Automating Detection of Manipulated Images. Given the ease in creating manipulated images nowadays and the potential to use them for malicious purposes, a number of efforts have focused on automating detection of manipulated images. A possible solution involves checking for consistency throughout the image – examples include predicting metadata  [14] or other low-level artifacts  [27,28,29], learning similar embeddings for nearby patches  [38], or learning similarity graphs from image patches  [25]. Other works have focused on training classifiers for the detection task, using a deep network either directly on RGB images  [2, 4, 32] or alternative image representations  [7, 26].   [30] uses a combination of both: a CNN to extract features over image patches and a separate classifier for prediction. Here we also take a patch-wise approach, and we use these patches to visualize the network decisions.

Can Detectors Generalize? The class of potential manipulations is so large that it is infeasible to cover all possible cases. Can a detector learn to distinguish real and fake images from one source and transfer that knowledge to a different source? Preprocessing is one way to encourage generalization, such as using spectral features  [37] or adding blur and random noise  [34].  [33] generalizes across a wide variety of datasets simply by adding various levels of augmentation. Specialized architectures also help generalization: for example  [8] uses an autoencoder with a bottleneck that encourages different embeddings for real and fake images. A challenge with generalization is that the classifiers are not explicitly trained on the domain they are tested on. [22] demonstrates that it is possible to simulate the domain of manipulated images; by applying warping to source images, they can detect deepfake images without using manipulated images in classifier training.  [21] further studies generalization across different facial manipulation techniques also using a simulated domain of blended real images. However, a remaining question is what features do these models rely on to transfer knowledge among different domains, which we seek to investigate here.

Classification with Local Receptive Fields. We use patch-based classification to visualize properties that generalize. Small receptive fields encourage the classifier to focus on local artifacts rather than global semantics, which is also an approach taken in GAN discriminators to encourage synthesis of realistic detailed textures  [15]. A related concept is the Markovian generative adversarial network for texture synthesis  [20]; the limited receptive field makes the assumption that only pixels within a certain radius affect the output, and the pixels outside that radius are independent from the output.  [24] demonstrate a method for converting deep neural classifiers to fully convolutional networks and use patch-wise training, allowing the model to scale efficiently to arbitrarily-sized inputs, used for the task of semantic segmentation.

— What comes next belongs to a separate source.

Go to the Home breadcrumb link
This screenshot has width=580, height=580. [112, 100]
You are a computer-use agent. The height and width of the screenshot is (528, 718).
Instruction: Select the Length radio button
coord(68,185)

3 Using Patches for Image Forensics

Rather than training a network to predict a global “real” or “fake” decisions for an image, we use shallow networks with limited receptive fields that focus on small patches of the image. This approach allows us to localize regions of the image that are detected to be manipulated and ensemble the patch-wise decisions to obtain the overall prediction.

Fig. 1.
figure 1

We use a classifier with small receptive fields to obtain a heatmap over the patch-wise output. To obtain this patch classifier, we truncate various deep learning models after an initial sequence of layers.

3.1 Models for Patch-Based Classification

Modern deep learning architectures typically consist of a series of modular blocks. By truncating the models after an intermediate block, we can obtain model predictions based on a local region of the image, where truncating earlier in the layer sequence results in a smaller receptive field, while truncating after more layers results in a larger receptive field. We then add a 1 \(\times \) 1 convolution layer after this truncated backbone to convert the feature representation into a binary real-or-fake prediction. We experiment with Resnet and Xception as our model backbones – generally we observe that Xception blocks perform better than Resnet blocks, however we also report results of the top performing Resnet block. We provide additional details on the model architecture and receptive field calculations in Supplementary Material Sect. 2.3.

The truncation operation reduces the size of the model’s receptive field, and yields a prediction for a receptive-field-sized patch of the input, rather than the entire image at once. This forces the models to learn local properties that distinguish between real and fake images, where the same model weights are applied in a sliding fashion over the entire image, and each output prediction is only a function of a small localized patch of the image. We apply a cross entropy loss to each patch; i.e. every real patch should be considered real, and every fake image patch should be considered fake:

$$\begin{aligned} \mathcal {L}(\mathbf {x}) = \frac{1}{|P|}\sum _{i,j}\sum _t t\log f^t(x_{i,j}) \end{aligned}$$
(1)

where f is the model output after a softmax operation to normalize the logits, t indexes over the real and fake output for binary classification, (ij) indexes over the receptive field patches, and |P| is the total number of patches per image. We train these models with the Adam optimizer with default learning rate, and terminate training when validation accuracy does not improve for a predetermined number of epochs.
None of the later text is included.